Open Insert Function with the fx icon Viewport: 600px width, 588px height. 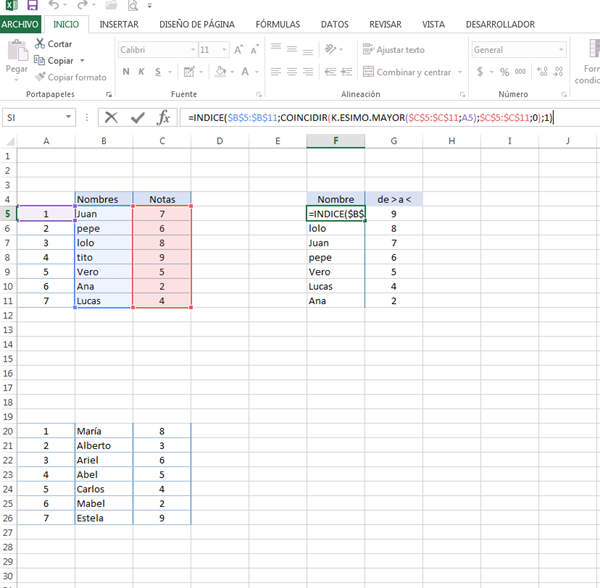(x=163, y=117)
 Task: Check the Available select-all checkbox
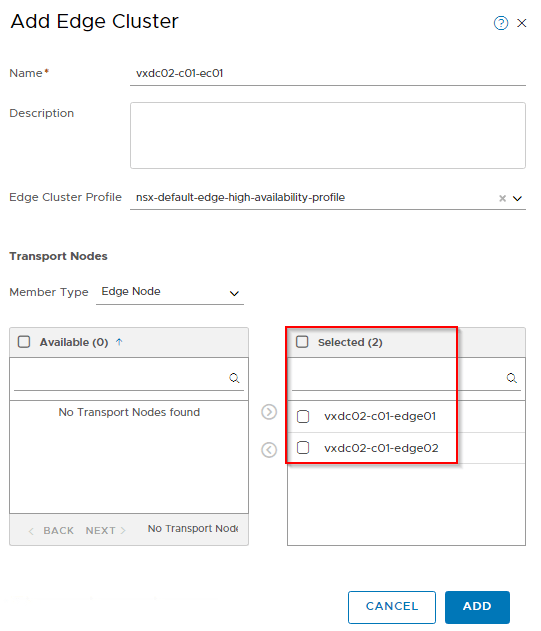point(24,342)

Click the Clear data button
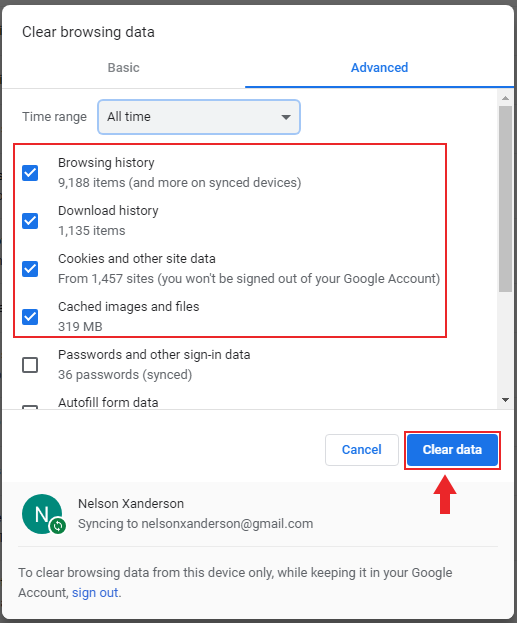coord(452,450)
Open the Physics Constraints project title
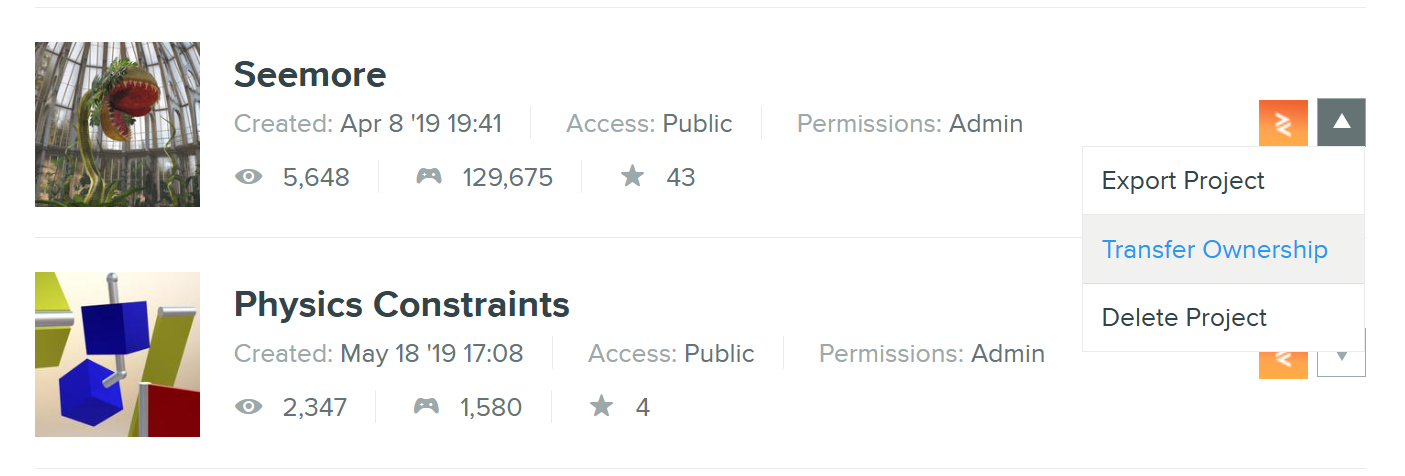The width and height of the screenshot is (1405, 476). click(402, 304)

◆ Aim of the exercise ◆
Set out nothing but the lines from the line with "Task: Check the" through the end of the material, reproduced exactly, both ends included, pictures omitted.

◆ Your response ◆
 Task: Check the Available select-all checkbox
point(24,342)

Click the Clear data button
coord(452,450)
Open the Physics Constraints project title
The width and height of the screenshot is (1405, 476). click(402, 304)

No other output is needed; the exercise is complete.